Original und Kopie

Bildinformationen

Original und Kopie

Die Übernahme von Figurentypen, Motiven oder ganzen Bildkompositionen von anderen Künstler*innen galt in der Frühen Neuzeit keineswegs als plagiatorische Tätigkeit. Vielmehr war es eine Werkstattgepflogenheit. Kopieren war nicht negativ gesehen, sondern als wertvoller Lernprozess. Es gehörte sowohl zum barocken Akademiebetrieb als auch zur traditionellen Werkstattpraxis. Künstler*innen nutzten das Kopieren von Meisterwerken als grundlegende Übung, um Techniken zu erlernen und ihren eigenen Stil zu entwickeln.

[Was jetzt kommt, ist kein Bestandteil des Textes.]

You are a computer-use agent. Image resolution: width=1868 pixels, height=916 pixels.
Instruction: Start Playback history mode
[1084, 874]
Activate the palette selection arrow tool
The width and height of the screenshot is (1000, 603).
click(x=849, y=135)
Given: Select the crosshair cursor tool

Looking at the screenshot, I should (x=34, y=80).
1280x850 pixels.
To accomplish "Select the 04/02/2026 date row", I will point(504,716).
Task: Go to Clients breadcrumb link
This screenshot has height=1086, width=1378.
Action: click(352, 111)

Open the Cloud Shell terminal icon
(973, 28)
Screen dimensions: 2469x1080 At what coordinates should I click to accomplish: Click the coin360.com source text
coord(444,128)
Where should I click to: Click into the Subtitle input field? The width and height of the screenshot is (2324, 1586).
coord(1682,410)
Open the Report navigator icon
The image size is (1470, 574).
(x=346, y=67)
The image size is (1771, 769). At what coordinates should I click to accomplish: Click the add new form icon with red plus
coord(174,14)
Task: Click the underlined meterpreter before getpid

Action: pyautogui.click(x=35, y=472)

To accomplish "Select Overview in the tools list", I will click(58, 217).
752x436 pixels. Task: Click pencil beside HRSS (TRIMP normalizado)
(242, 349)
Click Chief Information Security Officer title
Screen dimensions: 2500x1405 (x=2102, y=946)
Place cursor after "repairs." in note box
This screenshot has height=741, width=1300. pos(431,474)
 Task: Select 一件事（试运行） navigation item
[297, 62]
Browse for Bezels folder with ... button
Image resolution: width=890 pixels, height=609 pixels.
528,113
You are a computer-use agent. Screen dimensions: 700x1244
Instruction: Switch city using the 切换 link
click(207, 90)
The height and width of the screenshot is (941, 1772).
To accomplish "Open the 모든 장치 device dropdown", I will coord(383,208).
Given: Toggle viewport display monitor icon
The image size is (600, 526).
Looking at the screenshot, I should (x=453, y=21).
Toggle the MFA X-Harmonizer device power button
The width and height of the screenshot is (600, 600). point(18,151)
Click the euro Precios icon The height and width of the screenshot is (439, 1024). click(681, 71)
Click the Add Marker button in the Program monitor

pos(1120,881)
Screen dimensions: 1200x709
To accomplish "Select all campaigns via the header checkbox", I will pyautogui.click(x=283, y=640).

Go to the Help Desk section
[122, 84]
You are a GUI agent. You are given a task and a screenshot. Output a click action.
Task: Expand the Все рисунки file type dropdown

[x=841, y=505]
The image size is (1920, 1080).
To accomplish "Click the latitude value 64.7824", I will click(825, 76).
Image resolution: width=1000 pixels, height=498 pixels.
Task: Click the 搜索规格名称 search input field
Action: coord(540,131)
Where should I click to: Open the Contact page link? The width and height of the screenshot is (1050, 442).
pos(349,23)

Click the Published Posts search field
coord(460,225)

Stefano della Bella (1610–1664): Reiter im Profil nach rechts

Eine Serie von elf Rundbildern Stefano della Bellas zeigt Reiter verschiedener östlicher und südlicher Nationalitäten. Stolz präsentieren sie sich und ihr Pferd im Vordergrund einer pittoresken Landschaftskulisse. Für die Zeit und den Künstler typisch ist der sehr tief gesetzte Horizont. Ein spannendes Detail bei diesem Blatt ist die „Rahmung“ einer Standfigur im Hintergrund mit dem erhobenen Vorderbein des Pferdes. Die Reiter sind nicht in einer kämpferischen Handlung wiedergegeben, sondern vielmehr als Kostümfiguren zu verstehen. Sie erinnern an antike Reiterstandbilder, deren Darstellung in der Renaissance und im Frühbarock wieder an Beliebtheit gewann. Della Bellas Serie ist um 1648/50 zu datieren.

Johanna Sibylla Kraus, geb. Küsel (1650–1717): Blick über das Forum Romanum vom Tempel des Antoninus zum Palatinhügel

Laut Bildunterschrift war Johanna Sibylla Kraus – zu diesem Zeitpunkt noch Küsel – 18 Jahre alt, als sie diese Radierung nach einer Vorlage von Stefano della Bella kopierte. Der Italiener hatte die Darstellung 14 Jahre davor geschaffen. Seine Blätter waren bei Sammlern und Kunstkennern des 17. Jahrhunderts europaweit beliebt. 1668 markiert jenes Jahr, in dem erste Arbeiten von Johanna Sibylla Küsel auftauchen. Sie wurde in eine Augsburger Kupferstecher- und Goldschmiedefamilie geboren. Ihr Vater Melchior Küsel war Schüler und Schwiegersohn von Mathäus Merian dem Älteren. Zu ihrer Verwandtschaft zählt u. a. die nur um drei Jahre ältere bekannte Naturforscherin und Blumenmalerin Maria Sibylla Merian.

Johanna Sibylla Kraus, geb. Küsel (1650–1717): Reiter im Profil nach links

Etwa 20 Jahre nach der Entstehung der Reiterserie von Stefano della Bella nimmt sich die Augsburger Künstlerin Johanna Sibylla Kraus, geborene Küsel, diese zum Vorbild und kopiert die Blätter. Dabei hält sie sich an jedes Detail und beweist Gefühl für Tiefenraum und Perspektive. Die Striche sind sicher mit der Radiernadel gesetzt. Kraus übernimmt die kurzen, schnell hingeworfenen Striche ihres italienischen Vorbilds und kommt wie dieses ohne Konturlinien aus. Würde man das Vorbild nicht kennen, hielte man die Radierung für ein eigenständiges Werk.